28
Thu, Mar

“I Cannot Think of Many Things More Frightening”

VOICES

ACCORDING TO LIZ - These are the words of Justice Elena Kagan in her dissent about the current Supreme Court’s overreach in taking the side of Big Oil in West Virginia v. EPA. 

The Court’s decision today, which threw out the Environmental Protection Agency’s authority to regulate the carbon emissions of fossil-fuel-burning power plants under the Clean Air Act, is as appalling as it was expected. 

Yet again, corporate greed prevailed against the health and interests of ordinary Americans. 

Corporate financing behind the Federalist Society and the Republican Party has bought and paid for the death of the future in favor of present profit. 

Roberts admitted that “capping carbon dioxide emissions at a level that will force a nationwide transition away from the use of coal to generate electricity may be a sensible ‘solution to the crisis of the day.’” But then claimed that: “it is not plausible that Congress gave EPA the authority to adopt on its own such a regulatory scheme.” 

Say what?? 

Congress did. Explicitly. 

In enacting the Environmental Protection Act in 1970, Congress gave the EPA the administrative authority to implement and apply the laws that protect our land and air and water. 
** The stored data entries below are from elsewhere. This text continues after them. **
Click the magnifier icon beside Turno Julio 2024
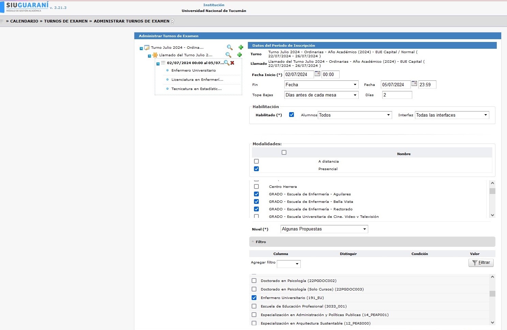Image resolution: width=507 pixels, height=330 pixels. click(229, 47)
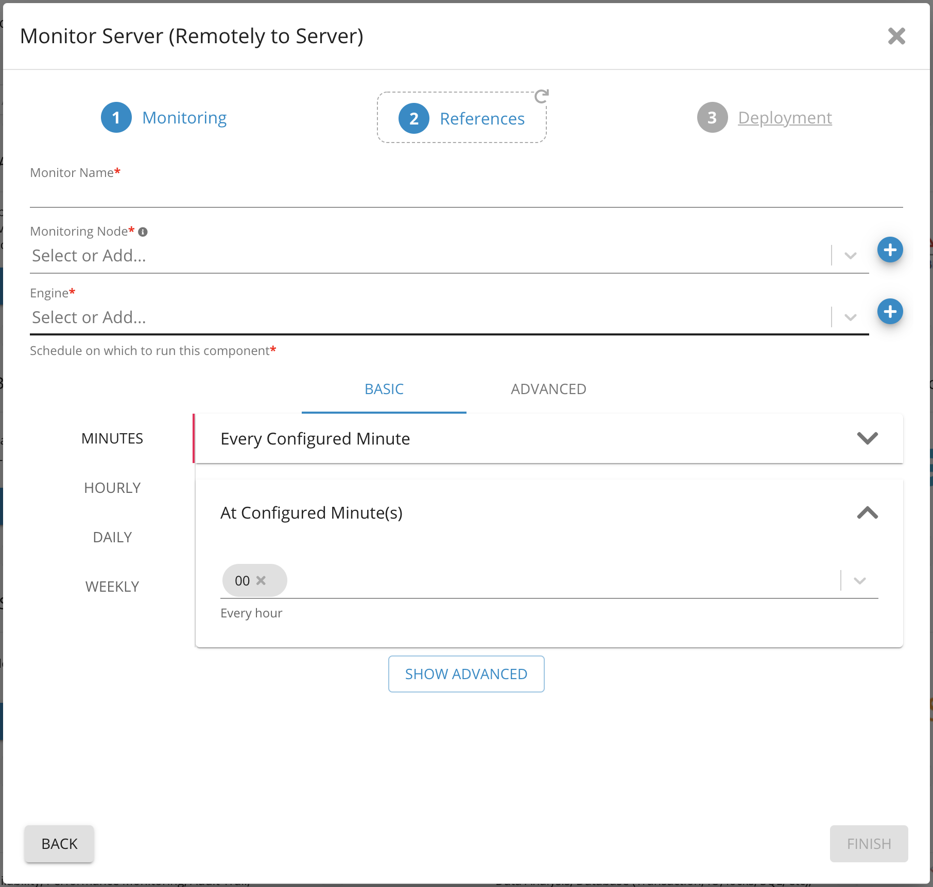Choose the WEEKLY schedule option

[112, 587]
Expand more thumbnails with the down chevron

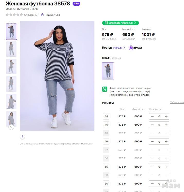pyautogui.click(x=11, y=127)
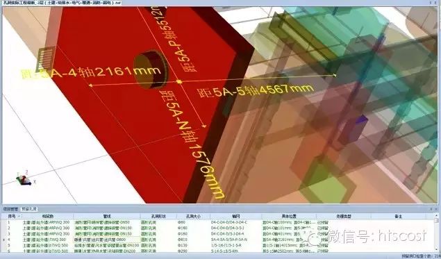Click the current-row indicator arrow beside row 4
This screenshot has width=441, height=259.
(3, 240)
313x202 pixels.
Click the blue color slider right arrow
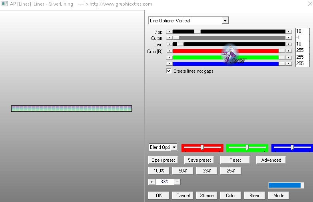point(289,64)
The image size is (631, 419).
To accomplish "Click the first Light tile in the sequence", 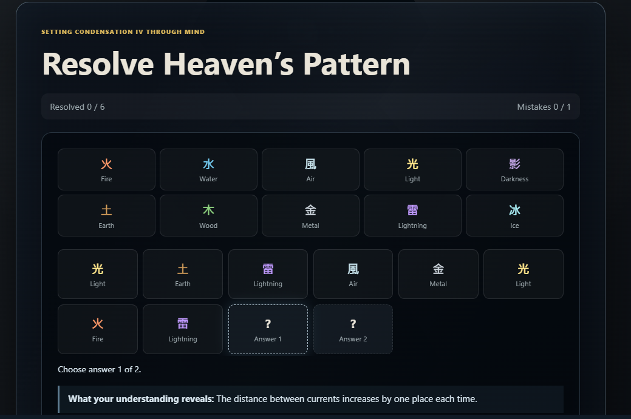I will [98, 274].
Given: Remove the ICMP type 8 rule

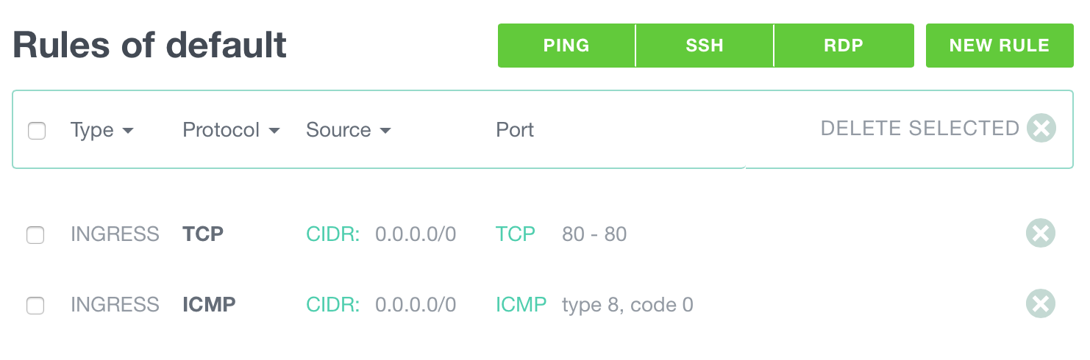Looking at the screenshot, I should pos(1041,304).
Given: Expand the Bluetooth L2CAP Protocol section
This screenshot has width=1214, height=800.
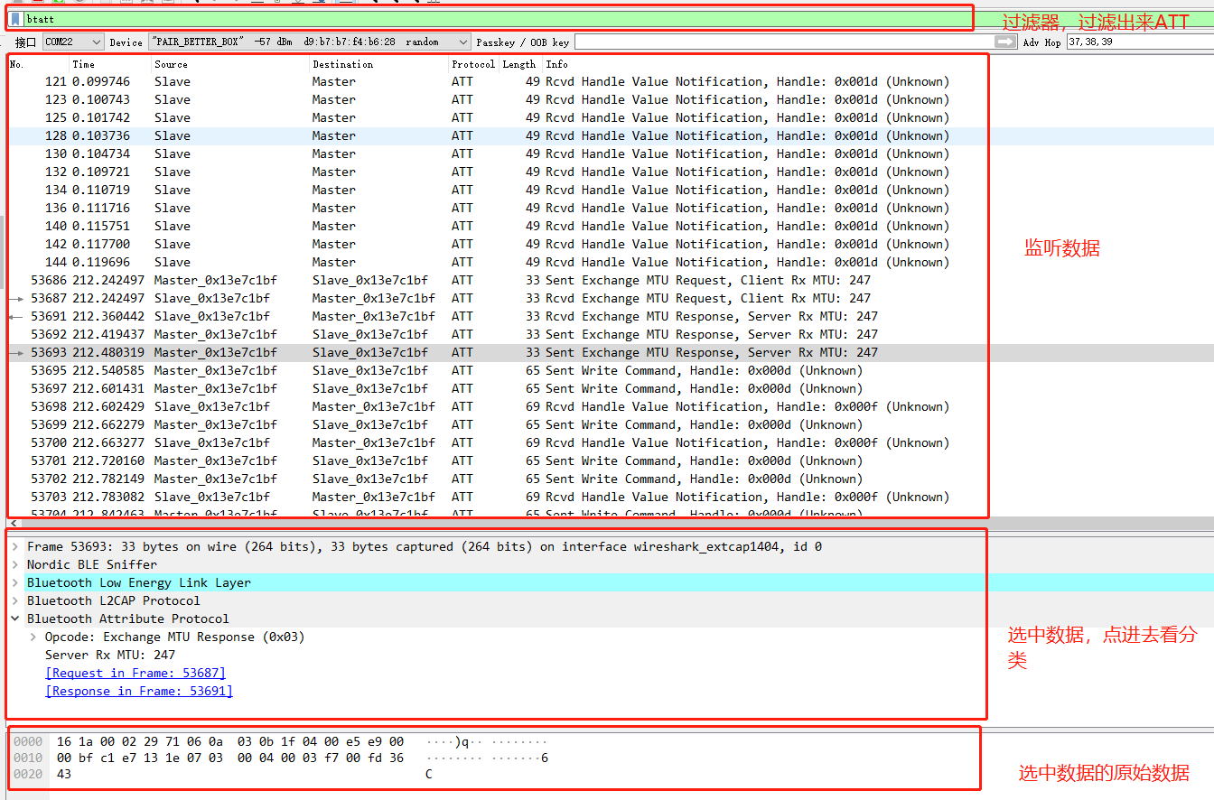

A better question is what the fu¢k gave the Supreme Court the right to break laws passed by Congress? 

Or as Kagan more politely phrased it: “The Court appoints itself — instead of Congress or the expert agency — the decision maker on climate policy.” 

The American system of government as laid out in 1787 specifically divided power between an executive, comprised of the President, his cabinet and most Federal agencies; a bicameral legislature to draft and enact laws; and independent judiciary to interpret the laws. 

As with all laws, Congress left it to an administrative agency – in this case, the EPA – to decide how that Act was to be implemented and applied. That’s what regulations do: they break down the steps needed to enact the legislation and then implement and apply laws. 

Interpreting does not mean overturning and must be based on judicial precedence, not the ramblings of a discredited 17th century witch trial judge or the greedy demands of fossil fuel barons losing out to renewable energy. 

If Congress felt the EPA was coloring outside of the box assigned it, Congress would have taken action long before Trump came to power. In truth, pressure from the people has always been to increase its regulatory power – to clean up the smog, to stop polluting our lakes and rivers, to protect those living downwind of smoke-belching factories. 

This case threatens the federal government’s ability to write and enforce any emissions-related regulations, regulations which are desperately needed to fend off global warming. And ensures worldwide efforts to mitigate climate disaster are imperiled. 

It will also reverberate through other rulings – on labor, on fair pricing, on Wall Street oversight and on voting rights – severely limiting the federal government’s ability to impose ANY regulations to protect people and planet. 

It is only big business that objects because every regulation costs them money that they would prefer to put in their own pockets (or use for the company to buy back shares thus raising the value of those owned by their executives). 

Of course, they don’t care for smog driving an increase in childhood asthma or lead in the water stunting brain growth or PFAs inhibiting or mutating human reproductive systems. 

Let’s put children to work, allow pharmaceutical companies to charge the moon for life-and-death medication, let corporate lawyers to game the system against the middle class and small businesses. 

Let’s ignore the needs of the poor and marginalized communities – who really cares about indigenous people or those of color or immigrants? 

As long as it’s not in the fossil fuel moguls’ back yards. And that all smog blows downwind into the white trash neighborhoods. 

So what can be done to shift the mentality of the US government including the Supreme Court into putting the general good ahead of corporate profiteering and individual selfishness? Something which is the norm in every other developed country? 

The current Supreme Court’s rulings in Roe and now EPA forecasts a dismal future for Americans with more rewriting of laws in favor of personal biases of court members and their fiscal backers, and in defiance of Congress and the President. 

Perhaps we should move all fossil fuel executives and their families and the six justices who don’t feel carbon emissions are worthy of regulating and all of their children and grandchildren to Cancer Alley in Louisiana or among the hundreds of thousands of oil wells that have poisoned the water table in central Pennsylvania. 

Without the possibility of parole. Or bottled water. 

(Liz Amsden is a contributor to CityWatch and an activist from Northeast Los Angeles with opinions on much of what goes on in our lives. She has written extensively on the City's budget and services as well as her many other interests and passions. In her real life she works on budgets for film and television where fiction can rarely be as strange as the truth of living in today's world.)